**Data to process**
+ + +

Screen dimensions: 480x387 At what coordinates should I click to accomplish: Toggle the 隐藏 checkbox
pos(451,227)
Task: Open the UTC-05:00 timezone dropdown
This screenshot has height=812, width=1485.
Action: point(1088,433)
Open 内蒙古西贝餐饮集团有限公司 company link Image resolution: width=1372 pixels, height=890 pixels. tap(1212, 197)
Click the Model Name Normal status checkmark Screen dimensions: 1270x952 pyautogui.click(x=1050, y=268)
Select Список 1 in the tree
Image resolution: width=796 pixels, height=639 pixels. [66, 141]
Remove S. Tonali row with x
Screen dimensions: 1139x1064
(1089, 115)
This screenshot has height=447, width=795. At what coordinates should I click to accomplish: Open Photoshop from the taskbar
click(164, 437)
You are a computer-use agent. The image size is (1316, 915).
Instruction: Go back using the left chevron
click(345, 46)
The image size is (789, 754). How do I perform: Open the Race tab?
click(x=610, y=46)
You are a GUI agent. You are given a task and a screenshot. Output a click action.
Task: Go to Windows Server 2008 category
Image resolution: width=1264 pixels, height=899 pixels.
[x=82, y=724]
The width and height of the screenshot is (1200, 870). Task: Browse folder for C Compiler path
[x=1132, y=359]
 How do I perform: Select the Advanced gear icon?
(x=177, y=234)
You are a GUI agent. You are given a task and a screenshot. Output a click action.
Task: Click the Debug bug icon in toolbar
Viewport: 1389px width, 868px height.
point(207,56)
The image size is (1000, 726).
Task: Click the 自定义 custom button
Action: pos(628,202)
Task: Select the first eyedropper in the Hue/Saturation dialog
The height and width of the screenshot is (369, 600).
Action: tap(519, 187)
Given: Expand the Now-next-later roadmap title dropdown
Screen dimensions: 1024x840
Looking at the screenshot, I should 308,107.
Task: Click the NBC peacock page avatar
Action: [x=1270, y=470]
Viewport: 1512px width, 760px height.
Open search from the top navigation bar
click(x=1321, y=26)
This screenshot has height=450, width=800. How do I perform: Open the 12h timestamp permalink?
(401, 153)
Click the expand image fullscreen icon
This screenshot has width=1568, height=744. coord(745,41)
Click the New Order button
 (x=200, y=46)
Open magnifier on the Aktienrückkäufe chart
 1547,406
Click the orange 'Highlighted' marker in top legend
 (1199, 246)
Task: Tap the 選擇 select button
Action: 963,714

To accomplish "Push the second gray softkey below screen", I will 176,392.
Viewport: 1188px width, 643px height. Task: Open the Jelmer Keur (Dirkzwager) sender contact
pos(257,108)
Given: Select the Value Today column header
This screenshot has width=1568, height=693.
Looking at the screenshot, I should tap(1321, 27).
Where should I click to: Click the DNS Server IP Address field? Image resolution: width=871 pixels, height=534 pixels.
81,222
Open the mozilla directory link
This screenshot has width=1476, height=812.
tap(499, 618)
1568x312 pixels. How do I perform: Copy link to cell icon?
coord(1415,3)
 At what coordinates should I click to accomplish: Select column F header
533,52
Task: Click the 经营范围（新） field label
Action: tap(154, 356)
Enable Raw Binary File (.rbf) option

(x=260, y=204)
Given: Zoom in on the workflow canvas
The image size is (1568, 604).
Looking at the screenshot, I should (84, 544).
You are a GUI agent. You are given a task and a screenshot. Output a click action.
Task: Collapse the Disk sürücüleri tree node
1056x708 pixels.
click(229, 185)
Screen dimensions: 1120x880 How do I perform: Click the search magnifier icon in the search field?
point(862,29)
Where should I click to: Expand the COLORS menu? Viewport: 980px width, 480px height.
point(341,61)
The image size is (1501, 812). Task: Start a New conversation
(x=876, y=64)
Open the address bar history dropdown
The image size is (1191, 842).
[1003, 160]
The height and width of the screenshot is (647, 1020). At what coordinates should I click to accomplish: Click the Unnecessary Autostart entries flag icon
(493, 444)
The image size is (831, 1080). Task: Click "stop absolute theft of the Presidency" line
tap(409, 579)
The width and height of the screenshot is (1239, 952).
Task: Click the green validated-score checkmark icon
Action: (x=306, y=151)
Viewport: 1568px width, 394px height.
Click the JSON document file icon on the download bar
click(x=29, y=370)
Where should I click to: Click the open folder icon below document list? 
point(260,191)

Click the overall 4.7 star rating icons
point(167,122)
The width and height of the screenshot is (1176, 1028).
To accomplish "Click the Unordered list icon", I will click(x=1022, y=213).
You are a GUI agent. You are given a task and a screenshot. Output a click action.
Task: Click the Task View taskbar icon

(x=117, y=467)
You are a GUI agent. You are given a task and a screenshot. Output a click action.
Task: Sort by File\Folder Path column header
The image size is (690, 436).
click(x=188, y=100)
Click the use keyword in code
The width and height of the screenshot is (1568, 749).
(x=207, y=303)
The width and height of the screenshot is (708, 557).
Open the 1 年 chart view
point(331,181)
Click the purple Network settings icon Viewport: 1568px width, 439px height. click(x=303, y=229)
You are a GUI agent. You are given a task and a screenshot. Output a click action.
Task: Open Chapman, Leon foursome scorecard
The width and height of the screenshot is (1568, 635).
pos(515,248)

+ + +

**Exercise brief**
Your task is to gather all lines from the entries above that hold the word "will".

**Expected answer**
To accomplish "Push the second gray softkey below screen", I will 176,392.
To accomplish "Click the Unordered list icon", I will click(x=1022, y=213).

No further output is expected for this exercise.